The sale is being orchestrated by Fair Warning, the boutique auction platform founded by high-profile art dealer Loïc Gouzer, who did not hold back in his assessment of the mysterious Bristol-born artist. 'Banksy is the most consequential artist of our time,' Gouzer declared. 'He is the one from this generation most likely to break into the $100 million tier. Banksy is an outsider - not a product of the art world - and that is precisely why the establishment has never fully embraced him.'
Gouzer compared the reaction to the early career of Jean-Michel Basquiat, whose meteoric rise initially unsettled critics before he became one of the most celebrated artists in modern history. Banksy's Girl with Balloon image first appeared as graffiti in London in 2002 before becoming one of the most recognisable artworks on the planet. By 2017 it had been voted Britain's favourite artwork, beating Turner, Constable and Hockney.

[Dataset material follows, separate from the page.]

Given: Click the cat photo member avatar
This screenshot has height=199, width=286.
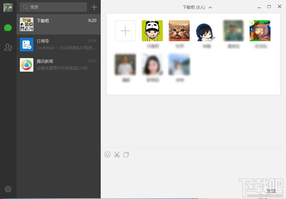Looking at the screenshot, I should (179, 30).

But it was a stunt the following year that turned the image into global folklore. Moments after a framed version of Girl with Balloon sold at auction in London, the artwork famously self-destructed through a hidden shredder concealed inside the frame. The shredded piece, later renamed Love is in the Bin, eventually sold again for $25.4 million in 2021.

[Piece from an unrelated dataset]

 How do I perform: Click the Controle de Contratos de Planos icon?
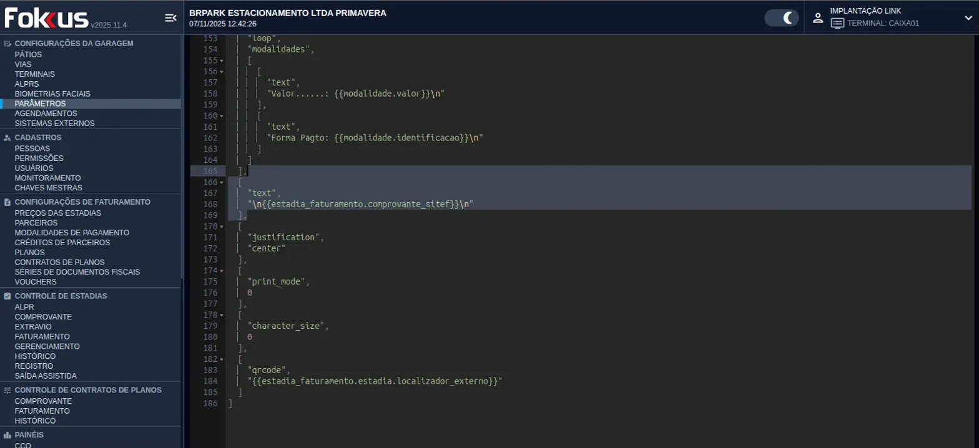click(x=7, y=391)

Now experts believe Girl and Balloon on Found Landscape could become the next landmark Banksy work. The piece belongs to the artist's coveted Crude Oils series, first unveiled in 2005, in which Banksy vandalised traditional paintings with jarring symbols of modern chaos. Among the series' most notorious works were a Monet-style lily pond filled with shopping carts, a decaying version of Van Gogh's Sunflowers, and a Madonna and Child interrupted by an iPod.

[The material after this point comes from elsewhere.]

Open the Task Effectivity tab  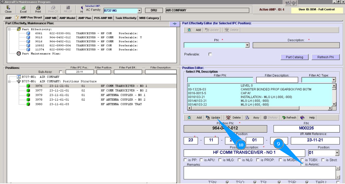click(x=126, y=18)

Instead of corrupting a classic image with modern disorder, Banksy places his own iconic Girl with Balloon centre stage, reducing the original thrift-store landscape beneath it to little more than background scenery. Gouzer went even further, calling the work 'the Mona Lisa of his oeuvre.' 'It's simple, direct, universally legible,' he said. 'An image that distills the mythology of the artist into a single unforgettable icon.'
Banksy created the painting in 2012, at a moment when the anonymous provocateur was transitioning from street artist to global cultural phenomenon. The work was later entrusted to Danny Comden, Banksy's longtime West Coast associate known for quietly placing the artist's works into elite private collections around the world. Now consigned by an unnamed collector, the painting is expected to draw fierce competition from billionaire buyers across the US, Europe and the Middle East.
The dramatic auction will be staged on the 10th floor of Tiffany's glittering Manhattan flagship and led by legendary auctioneer Jussi Pylkkänen, with bids accepted in person, by phone and through Fair Warning's app. The unveiling also marks a rare crossover between luxury fashion and the contemporary art market, with nearly 40 works by artists including Damien Hirst, Julian Schnabel, Rashid Johnson, Anna Weyant and Daniel Arsham currently installed throughout Tiffany's store.
Fair Warning itself has become one of the art world's most talked-about disruptors since launching in 2020. Despite staging only two live auctions so far, the company has already handled multimillion-dollar works by Andy Warhol, Pablo Picasso and Jean-Michel Basquiat, while setting records for a string of rising contemporary artists. But all eyes are now on Banksy and whether his latest masterpiece can finally smash through the art market's ultimate barrier.